Our Commitment on George Floyd Remembrance Day

Five years after the murder of George Floyd, the global movement his murder sparked a reckoning over police misconduct and racism that today is itself under attack.   

The moves by the Justice Department to roll back police accountability agreements with Minneapolis and Louisville and close investigations into other local police departments, including Phoenix, Memphis, and Oklahoma City, reveal their new priorities. 

The proof that those agencies had violated the Constitution has now been officially denied, with the decision by Harmeet K. Dhillon, the head of the Justice Department’s civil rights division, retracting those conclusions. 

Dhillon has said her priority is to reshape the definition of civil rights, discarding a focus on racial discrimination and instead focusing on alleged antisemitism on liberal college campuses, while looking for more ways to shred diversity initiatives and other programs opposed by the Trump Administration.   

And now, some in Congress, like Marjorie Taylor Greene, are asking Donald Trump to pardon Minneapolis police officer Derek Chauvin for the murder of George Floyd. 

Today, on this fifth anniversary of George Floyd’s death, people are asking if the brutality of the nine minutes and 29 seconds that Derek Chauvin’s knee was on George Floyd’s neck has changed anything.  NOW members know that the work of unlearning racism and fixing a broken system won’t happen overnight.  That’s why today we keep fighting to stop the backlash against D.E.I. initiatives that themselves are part of the legacy of George Floyd. 

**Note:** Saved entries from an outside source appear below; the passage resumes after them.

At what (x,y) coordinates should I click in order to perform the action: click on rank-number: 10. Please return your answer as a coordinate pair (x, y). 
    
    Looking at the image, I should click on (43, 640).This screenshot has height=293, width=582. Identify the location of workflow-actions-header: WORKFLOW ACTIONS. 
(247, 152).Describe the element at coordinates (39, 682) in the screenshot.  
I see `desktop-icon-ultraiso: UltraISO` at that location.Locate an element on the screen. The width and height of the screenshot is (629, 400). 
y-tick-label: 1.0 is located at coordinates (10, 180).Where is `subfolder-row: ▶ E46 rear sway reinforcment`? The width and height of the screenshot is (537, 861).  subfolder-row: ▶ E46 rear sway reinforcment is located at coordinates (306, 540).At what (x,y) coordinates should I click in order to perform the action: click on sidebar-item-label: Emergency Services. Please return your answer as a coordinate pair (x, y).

Here’s what Marc Morial, President and CEO of National Urban League, says about whether George Floyd’s murder was a moment or a movement.  As he says, 

“History will judge us – not by how we responded in the days after George Floyd’s death, but by what we are building five, ten, and twenty years later. The fight for justice, safety, and dignity is far from over—and the stakes for our democracy could not be higher.” 

NOW members will always be there to answer this call of history and justice.